PROBLEM STATEMENT
Convert the rows from the line containing "This screenshot has height=1024, width=1280." through the last row, both included, into a JSON list of strings with one string per line. Leave out blank lines.

EXTRACTED MATERIAL
►

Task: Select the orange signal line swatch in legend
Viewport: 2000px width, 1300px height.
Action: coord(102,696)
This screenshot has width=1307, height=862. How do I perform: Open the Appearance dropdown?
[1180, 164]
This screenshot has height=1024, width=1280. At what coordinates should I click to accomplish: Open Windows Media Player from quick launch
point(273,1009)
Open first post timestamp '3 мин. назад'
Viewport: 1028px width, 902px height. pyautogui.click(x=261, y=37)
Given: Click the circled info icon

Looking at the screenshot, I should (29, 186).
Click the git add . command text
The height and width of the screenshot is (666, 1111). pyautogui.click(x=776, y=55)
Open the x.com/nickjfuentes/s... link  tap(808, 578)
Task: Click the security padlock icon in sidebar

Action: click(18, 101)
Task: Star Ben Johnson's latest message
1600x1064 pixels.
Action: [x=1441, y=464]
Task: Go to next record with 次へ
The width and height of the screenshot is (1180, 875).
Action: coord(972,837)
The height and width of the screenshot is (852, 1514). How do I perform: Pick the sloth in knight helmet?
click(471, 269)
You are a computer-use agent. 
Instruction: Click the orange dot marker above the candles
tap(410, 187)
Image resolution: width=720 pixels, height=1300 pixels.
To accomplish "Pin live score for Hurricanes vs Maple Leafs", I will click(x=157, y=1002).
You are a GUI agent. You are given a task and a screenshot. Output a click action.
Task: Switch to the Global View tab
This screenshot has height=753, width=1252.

◄

OUTPUT OF THE EXERCISE
[
  "This screenshot has height=1024, width=1280. At what coordinates should I click to accomplish: Open Windows Media Player from quick launch",
  "point(273,1009)",
  "Open first post timestamp '3 мин. назад'",
  "Viewport: 1028px width, 902px height. pyautogui.click(x=261, y=37)",
  "Given: Click the circled info icon",
  "Looking at the screenshot, I should (29, 186).",
  "Click the git add . command text",
  "The height and width of the screenshot is (666, 1111). pyautogui.click(x=776, y=55)",
  "Open the x.com/nickjfuentes/s... link  tap(808, 578)",
  "Task: Click the security padlock icon in sidebar",
  "Action: click(18, 101)",
  "Task: Star Ben Johnson's latest message",
  "1600x1064 pixels.",
  "Action: [x=1441, y=464]",
  "Task: Go to next record with 次へ",
  "The width and height of the screenshot is (1180, 875).",
  "Action: coord(972,837)",
  "The height and width of the screenshot is (852, 1514). How do I perform: Pick the sloth in knight helmet?",
  "click(471, 269)",
  "You are a computer-use agent. ",
  "Instruction: Click the orange dot marker above the candles",
  "tap(410, 187)",
  "Image resolution: width=720 pixels, height=1300 pixels.",
  "To accomplish \"Pin live score for Hurricanes vs Maple Leafs\", I will click(x=157, y=1002).",
  "You are a GUI agent. You are given a task and a screenshot. Output a click action.",
  "Task: Switch to the Global View tab",
  "This screenshot has height=753, width=1252."
]